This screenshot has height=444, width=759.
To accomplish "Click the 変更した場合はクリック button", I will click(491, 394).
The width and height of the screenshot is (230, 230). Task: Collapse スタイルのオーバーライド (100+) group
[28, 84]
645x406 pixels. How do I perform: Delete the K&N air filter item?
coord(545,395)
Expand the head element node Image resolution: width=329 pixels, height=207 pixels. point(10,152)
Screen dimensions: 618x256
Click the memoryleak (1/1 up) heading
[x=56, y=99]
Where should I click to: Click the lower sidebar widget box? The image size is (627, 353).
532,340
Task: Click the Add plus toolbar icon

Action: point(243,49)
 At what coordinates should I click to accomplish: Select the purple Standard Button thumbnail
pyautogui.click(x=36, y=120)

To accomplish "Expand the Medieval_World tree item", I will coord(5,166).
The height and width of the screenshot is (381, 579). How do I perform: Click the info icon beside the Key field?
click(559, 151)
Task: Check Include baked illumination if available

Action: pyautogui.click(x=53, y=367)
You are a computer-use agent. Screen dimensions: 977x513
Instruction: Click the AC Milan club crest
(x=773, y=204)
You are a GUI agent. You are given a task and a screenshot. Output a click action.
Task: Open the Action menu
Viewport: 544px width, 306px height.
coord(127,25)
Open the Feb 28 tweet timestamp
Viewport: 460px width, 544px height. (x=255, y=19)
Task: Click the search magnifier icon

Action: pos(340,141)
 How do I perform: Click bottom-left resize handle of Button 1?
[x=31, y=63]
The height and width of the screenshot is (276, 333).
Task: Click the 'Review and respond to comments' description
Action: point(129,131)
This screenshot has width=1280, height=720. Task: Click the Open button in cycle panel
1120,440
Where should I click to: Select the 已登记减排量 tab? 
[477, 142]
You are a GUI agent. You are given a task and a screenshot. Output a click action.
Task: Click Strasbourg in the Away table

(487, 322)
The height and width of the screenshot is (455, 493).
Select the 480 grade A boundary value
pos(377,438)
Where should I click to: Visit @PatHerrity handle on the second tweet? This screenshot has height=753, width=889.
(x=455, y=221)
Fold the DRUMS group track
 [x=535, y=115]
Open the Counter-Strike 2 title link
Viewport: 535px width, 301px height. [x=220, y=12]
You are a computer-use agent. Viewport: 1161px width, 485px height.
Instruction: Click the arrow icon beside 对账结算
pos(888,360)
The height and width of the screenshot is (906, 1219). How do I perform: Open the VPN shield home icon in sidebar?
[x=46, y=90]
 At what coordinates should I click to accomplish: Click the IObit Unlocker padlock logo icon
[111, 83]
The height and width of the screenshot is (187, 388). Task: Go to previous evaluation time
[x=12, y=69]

ABOUT THIS EXERCISE:
An exact copy of every record is needed, so retype them all.

YOUR RESPONSE:
This screenshot has height=444, width=759.
To accomplish "Click the 変更した場合はクリック button", I will click(491, 394).
The width and height of the screenshot is (230, 230). Task: Collapse スタイルのオーバーライド (100+) group
[28, 84]
645x406 pixels. How do I perform: Delete the K&N air filter item?
coord(545,395)
Expand the head element node Image resolution: width=329 pixels, height=207 pixels. point(10,152)
Screen dimensions: 618x256
Click the memoryleak (1/1 up) heading
[x=56, y=99]
Where should I click to: Click the lower sidebar widget box? The image size is (627, 353).
532,340
Task: Click the Add plus toolbar icon

Action: point(243,49)
 At what coordinates should I click to accomplish: Select the purple Standard Button thumbnail
pyautogui.click(x=36, y=120)

To accomplish "Expand the Medieval_World tree item", I will coord(5,166).
The height and width of the screenshot is (381, 579). How do I perform: Click the info icon beside the Key field?
click(559, 151)
Task: Check Include baked illumination if available

Action: pyautogui.click(x=53, y=367)
You are a computer-use agent. Screen dimensions: 977x513
Instruction: Click the AC Milan club crest
(x=773, y=204)
You are a GUI agent. You are given a task and a screenshot. Output a click action.
Task: Open the Action menu
Viewport: 544px width, 306px height.
coord(127,25)
Open the Feb 28 tweet timestamp
Viewport: 460px width, 544px height. (x=255, y=19)
Task: Click the search magnifier icon

Action: pos(340,141)
 How do I perform: Click bottom-left resize handle of Button 1?
[x=31, y=63]
The height and width of the screenshot is (276, 333).
Task: Click the 'Review and respond to comments' description
Action: point(129,131)
This screenshot has width=1280, height=720. Task: Click the Open button in cycle panel
1120,440
Where should I click to: Select the 已登记减排量 tab? 
[477, 142]
You are a GUI agent. You are given a task and a screenshot. Output a click action.
Task: Click Strasbourg in the Away table

(487, 322)
The height and width of the screenshot is (455, 493).
Select the 480 grade A boundary value
pos(377,438)
Where should I click to: Visit @PatHerrity handle on the second tweet? This screenshot has height=753, width=889.
(x=455, y=221)
Fold the DRUMS group track
 [x=535, y=115]
Open the Counter-Strike 2 title link
Viewport: 535px width, 301px height. [x=220, y=12]
You are a computer-use agent. Viewport: 1161px width, 485px height.
Instruction: Click the arrow icon beside 对账结算
pos(888,360)
The height and width of the screenshot is (906, 1219). How do I perform: Open the VPN shield home icon in sidebar?
[x=46, y=90]
 At what coordinates should I click to accomplish: Click the IObit Unlocker padlock logo icon
[111, 83]
The height and width of the screenshot is (187, 388). Task: Go to previous evaluation time
[x=12, y=69]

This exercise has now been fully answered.